**What you are asked to do**
In your copy, leave out the pictures; write out all the data exactly.

== Records shown ==

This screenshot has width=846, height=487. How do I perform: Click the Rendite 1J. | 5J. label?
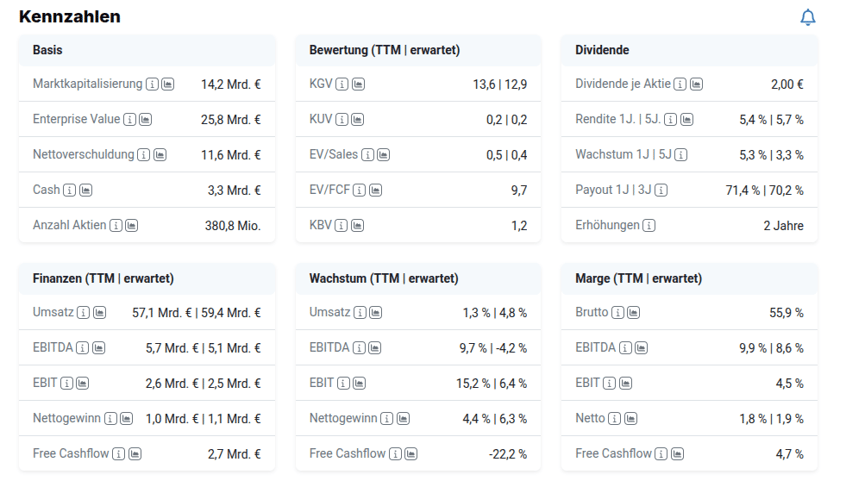617,120
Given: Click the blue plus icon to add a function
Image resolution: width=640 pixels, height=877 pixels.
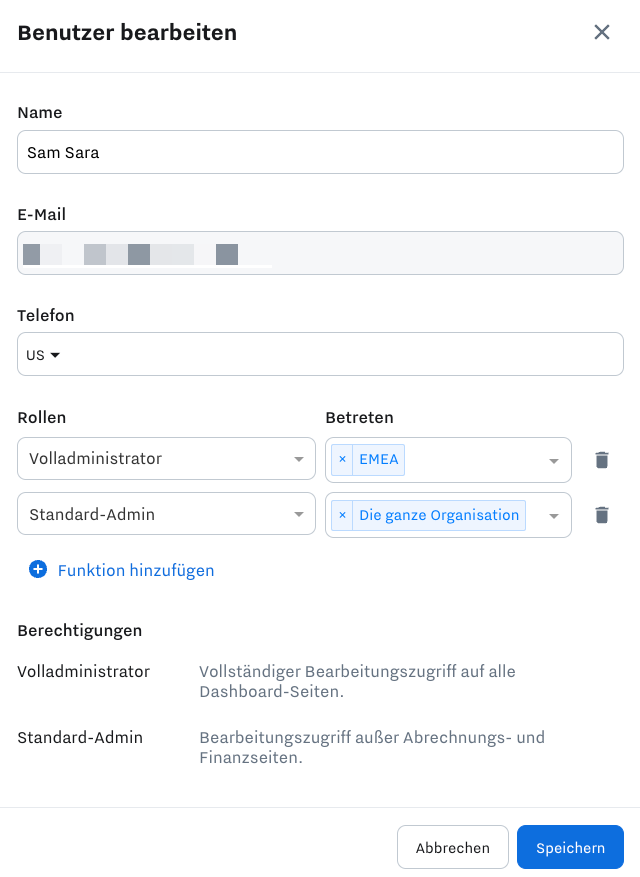Looking at the screenshot, I should [38, 569].
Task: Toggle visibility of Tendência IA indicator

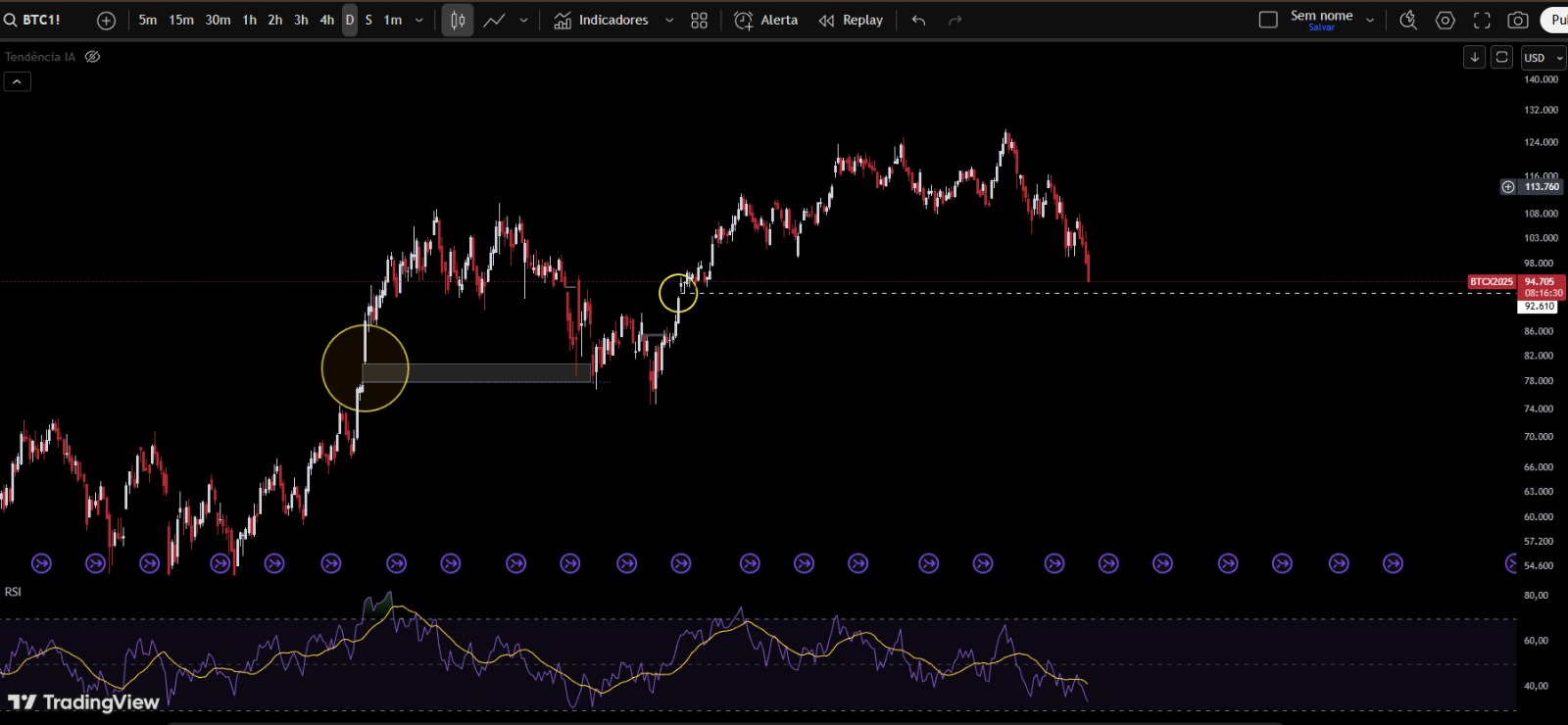Action: click(92, 57)
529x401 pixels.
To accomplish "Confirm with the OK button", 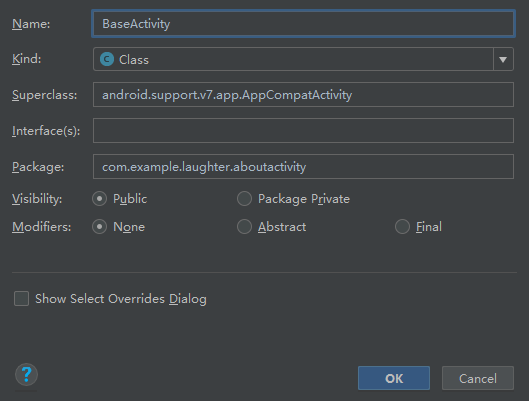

===

**Task response**
This screenshot has width=846, height=487. How do I perform: Click the Rendite 1J. | 5J. label?
617,120
Given: Click the blue plus icon to add a function
Image resolution: width=640 pixels, height=877 pixels.
Looking at the screenshot, I should [38, 569].
Task: Toggle visibility of Tendência IA indicator

Action: click(92, 57)
529x401 pixels.
To accomplish "Confirm with the OK button", 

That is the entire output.